GOAL OF THE EXERCISE - In the TV recap, how much money was each roommate given to gamble with?

SUPPLIED PASSAGE -

------------------------------

This week’s Reunited: The Real World Vegas episode was looking to be yet another hyperstaged installment in which the roomies pretend to be surprised by a completely manufactured situation: They were all given $1,000 to gamble with, and whoever had the most at the end of the night would get everyone else’s winnings. How vérité! Because nothing puts the ”reality” in ”reality TV” like being handed money to gamble with in Las Vegas. What happened to the producers’ first choice, having a stripper tell the boys to put their dollar bills away, because she’s just dancing for the love of the art form?

And then something happened. Alton suggested they all just split their winnings seven ways. Steven said no, that was no fun. And Alton replied, ”You’re such a white man. You’re white and you’re Jewish.”

As a Jew, I was torn by two contradictory feelings. I was deeply offended by the horrible stereotype, but I also felt a strange hit of relief that a natural controversy had been injected into this entirely superficial series. Finally, something for people to argue about beyond skinning one’s ankle in the Palms’ most glamorous suite. Clueless fights over racial statements is what The Real World is supposed to be all about, not staged four-person bachelorette parties.

What does it say about me that I was heartened by a hateful slur against my own people? How has The Real World brought me to this point? Would I TiVo a Real World/Road Rules Inferno: Badasses vs. Holocaust Deniers just to watch a drunk C.T. try to quote Elie Wiesel?

And to think it all went down on July 4th: Was this MTV’s present to America? ”Happy birthday, U.S.A.! Enjoy our gift of slowly dismantling your society by televising anti-Semites while we’re not otherwise busy taping skanky 16-year-olds!”

Once again, Steven proved himself the sane one in the house. Yes, it was a little grandstanding when he said he had to stand up against any bigotry, even if he wasn’t Jewish. But what else could he have done? On reality TV, the best defense is a good offense: You know everyone else is going to yak endlessly to the camera, so you have to narrate your every move and try to do it as high-mindedly as possible if you want to come off well. He even tried to save Alton from himself, telling him to just drop it. But would Alton drop it? Is gefilte fish slimy?

------------------------------

DATA PROVIDED -
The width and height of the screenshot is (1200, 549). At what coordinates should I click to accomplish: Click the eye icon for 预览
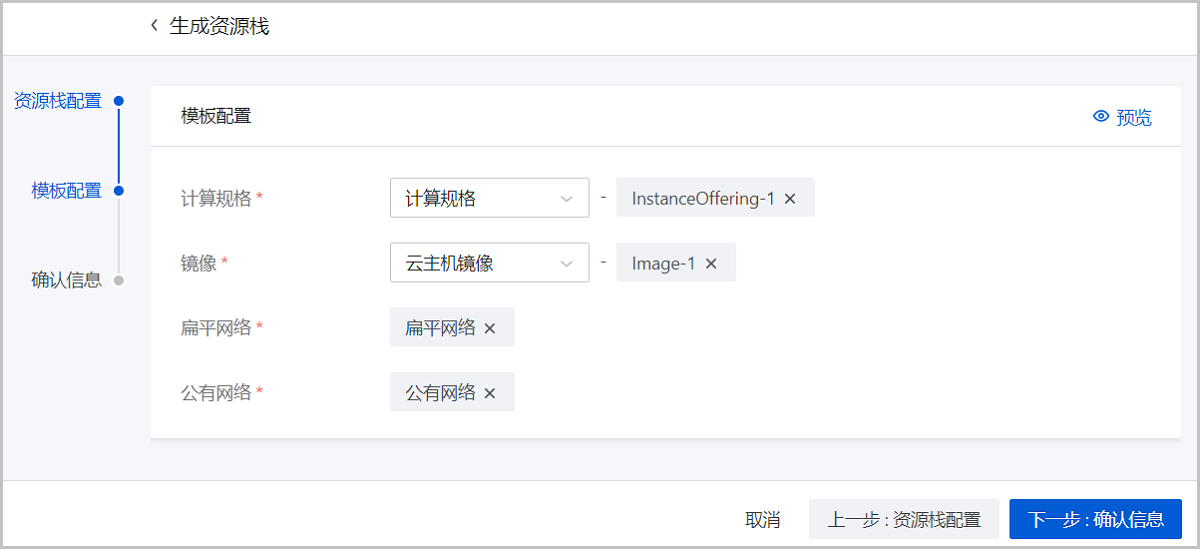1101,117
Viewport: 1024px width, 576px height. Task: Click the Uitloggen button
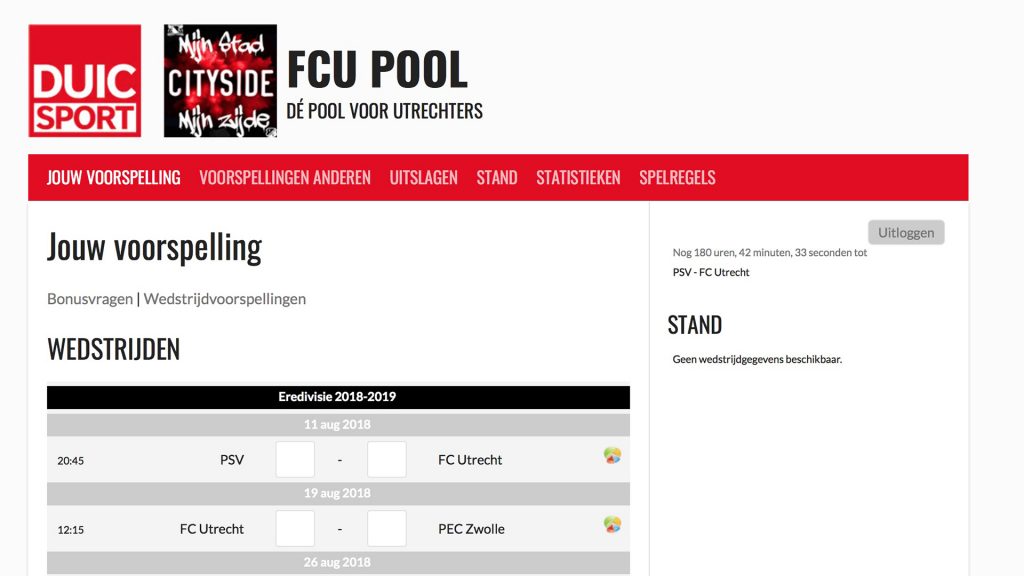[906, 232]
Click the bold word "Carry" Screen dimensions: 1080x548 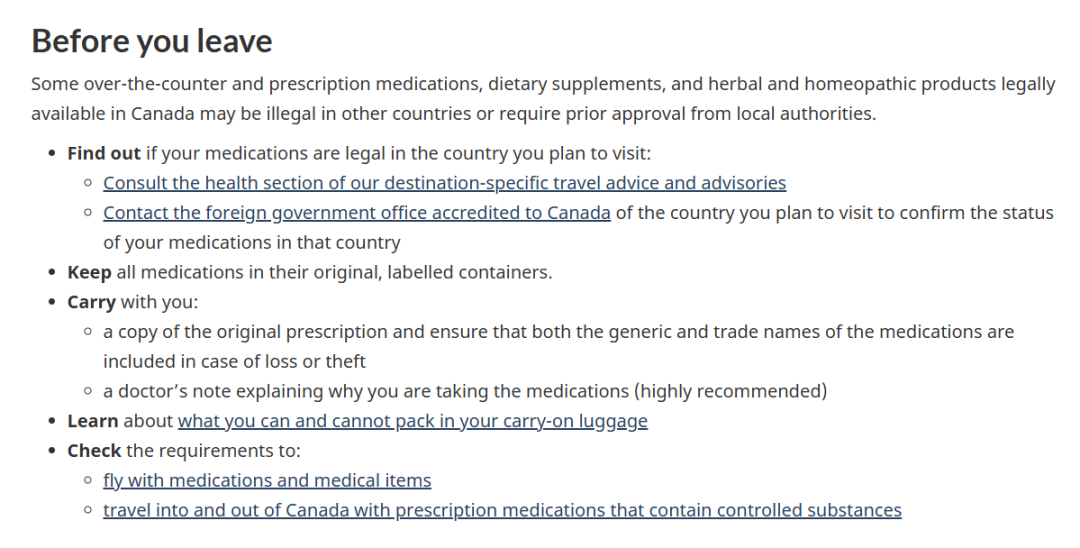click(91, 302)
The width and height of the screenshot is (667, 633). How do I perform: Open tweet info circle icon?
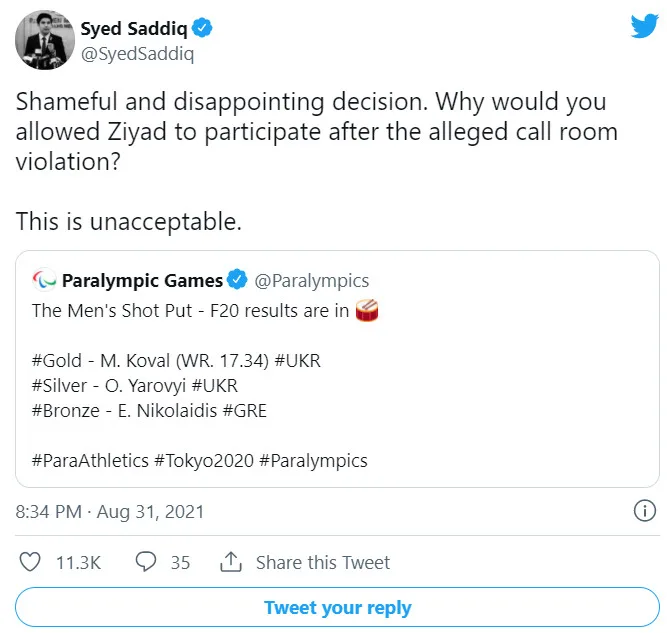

------------------------------

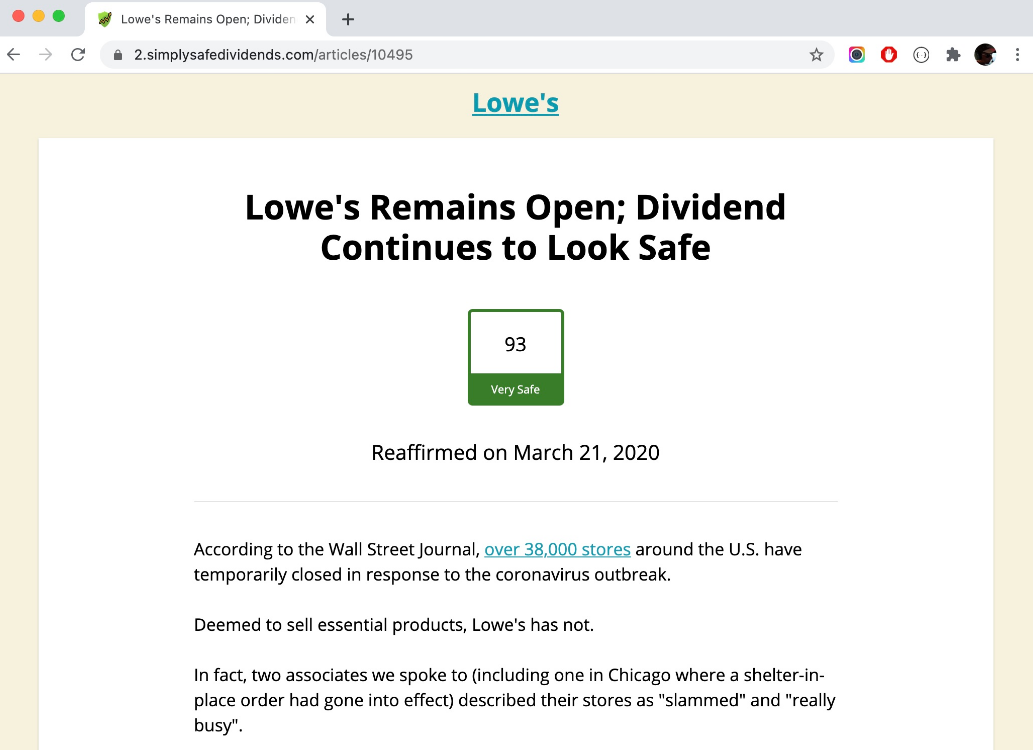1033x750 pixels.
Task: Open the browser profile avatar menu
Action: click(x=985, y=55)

------------------------------

WRITTEN RESPONSE - $1,000